Make three true “we” statements each. For instance, “We are both in this room feeling … “ (I’ll try to do this one) We don’t know each other. We may never meet. Yet we must feel close to this point of the questions.
Complete this sentence: “I wish I had someone with whom I could share … “ Speech and Debate, books and writing with.
If you were going to become a close friend with your partner, please share what would be important for him or her to know. (No partner, but I can answer this out to space) I can’t cook, I’m too hard on myself, I worry I’m not good at sex or no one will want to be with me, in the long run. I hate being belittled or being put down. I’m terrible at taking medicine. I can be super organized or very messy. The most important part of love for me is having a best friend in the person I choose to date, to sleep with, to be in a relationship with. I want a best friend in that person.
Share with your partner an embarrassing moment in your life. I have to share just one. Gosh, I don’t even nowhere to begin. I remember one embarrassing time I was in the middle of anal with one of the guys I was seeing and he was at his mother’s large house (his house was being renovated) I’m sure she walked in for a hot second. He didn’t notice, but I did.
When did you last cry in front of another person? By yourself?In front of someone: last month in front of my parents. By myself: Monday night.
What, if anything, is too serious to be joked about? Rape jokes and “you’re a woman” jokes. It’s hard to specify exactly want not to joke about in front of me.

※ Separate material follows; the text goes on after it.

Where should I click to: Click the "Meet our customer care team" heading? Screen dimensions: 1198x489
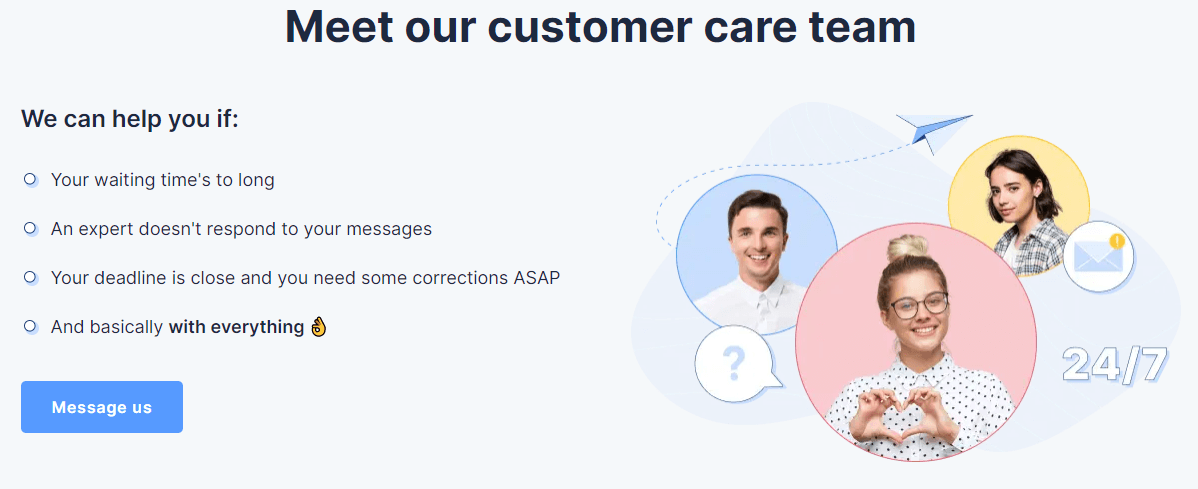(600, 28)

I think its just understanding and knowing the limits of a joke.
If you were to die this evening with no opportunity to communicate with anyone, what would you most regret not having told someone? I’m not sure if I can answer this one exactly how I would want to.
Your house, containing everything you own, catches fire. After saving your loved ones and pets, you have time to safely make a final dash to save any one item. What would it be? Why? Only one item?! Damn! I guess this old copy of The Velveteen Rabbit. It’s a really old copy and books mean so much to me.

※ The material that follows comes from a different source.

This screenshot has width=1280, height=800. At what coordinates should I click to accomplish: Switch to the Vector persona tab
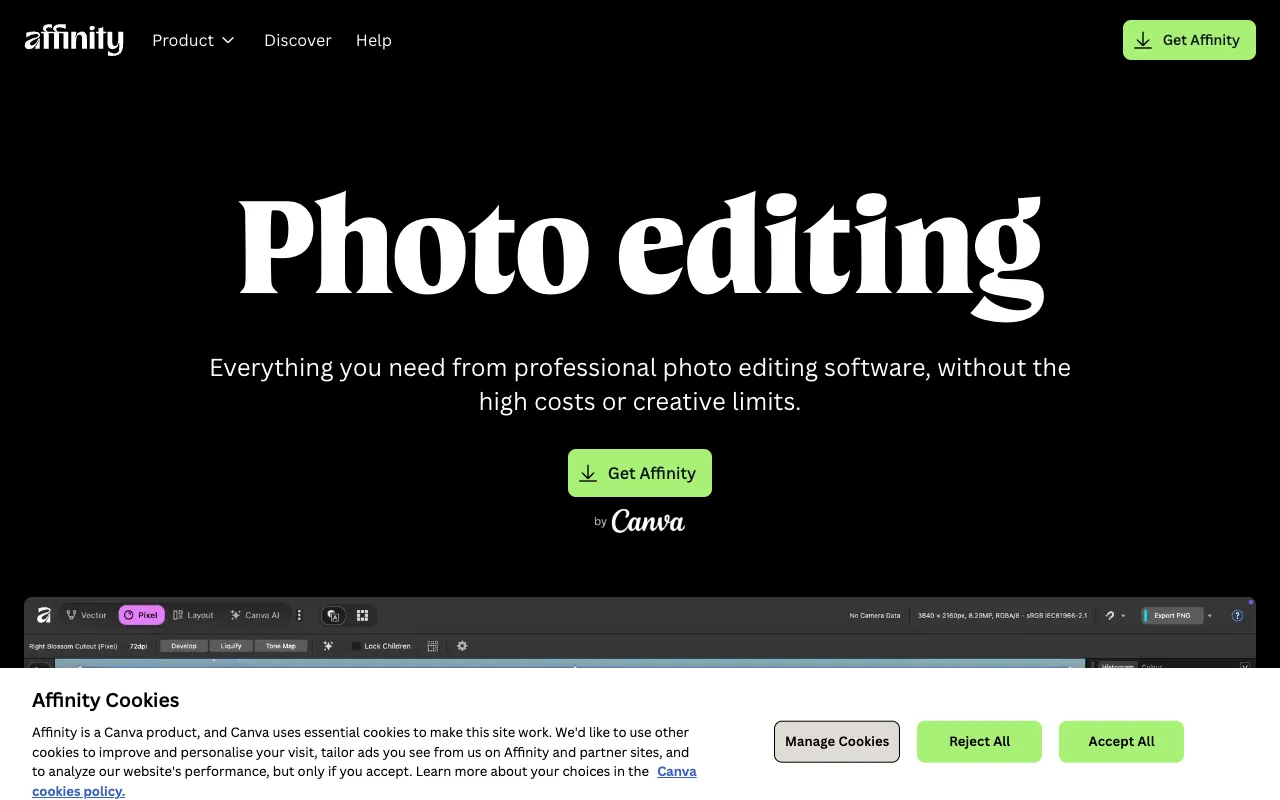[x=86, y=615]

Of all the people in your family, whose death would you find most disturbing? Why? My little brother, because he’s my little brother. I would hate to know his life, was cut short. Plus I would miss having one of my closest friends around.
Share a personal problem and ask your partner’s advice on how he or she might handle it. Also, ask your partner to reflect back to you how you seem to be feeling about the problem you have chosen. Ok, I was going to do this one but after a page worth of writing I realized no, too much. Wanna know about my problems, want to help? Email me: email@example.com
So, feeling the love yet? A warm feeling? Heart beating fast If so then you should get that checked out?

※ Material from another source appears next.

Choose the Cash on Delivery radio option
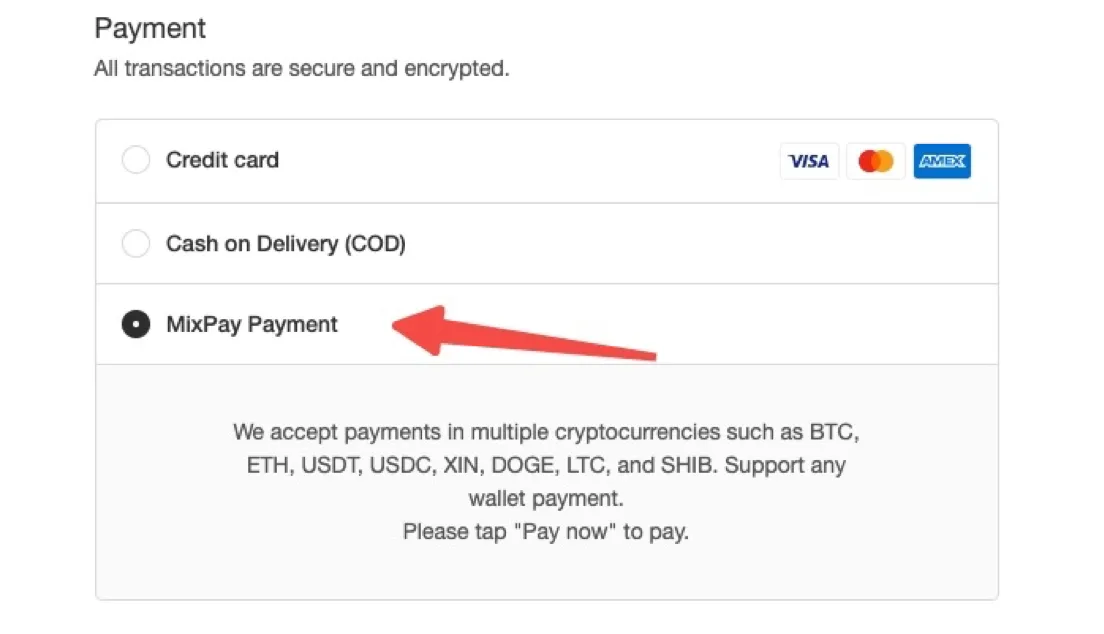This screenshot has width=1104, height=634. point(136,244)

I realized today I’ve made a lot lists about what I want in a guy, lists of songs to masturbate to and lists of dating needs. But I’ve never made a list of things I like about myself. I don’t think I’ve ever really seen someone write a list about what they like about themselves. Maybe because it seems self-centered, cocky, or maybe because it’s really fucking hard to love yourself. <—cheesy, but true.
Plus I struggle with compliments, so imagine me trying to say nice things about myself. So I WILL! (Look at me growing up!)
10 List things I like about myself
I like how my learning disability has made me a very compassionate person. When you go through getting teased and hiding a part of yourself, so it really reminds you that you never know what someone is going through.
I like how I look right before bed when I’m wearing a loose shirt, yoga pants, my hair is pulled back and I’m wearing my glasses, writing and drinking tea.
I like my jokes
I like how I cry during a good book or movie
I like how resilient I am
I like how I think wearing my turquoise ring gives me good luck for the day
I like how goofy/anxious I am when I like someone.
I like my pale skin (this has taken a long time be ok with) I’ve spent years wanting to be tan.
I like how much I have to practice my poems before a show
I really like how outspoken I am now. I’m not as nervous to speak my mind and use my voice.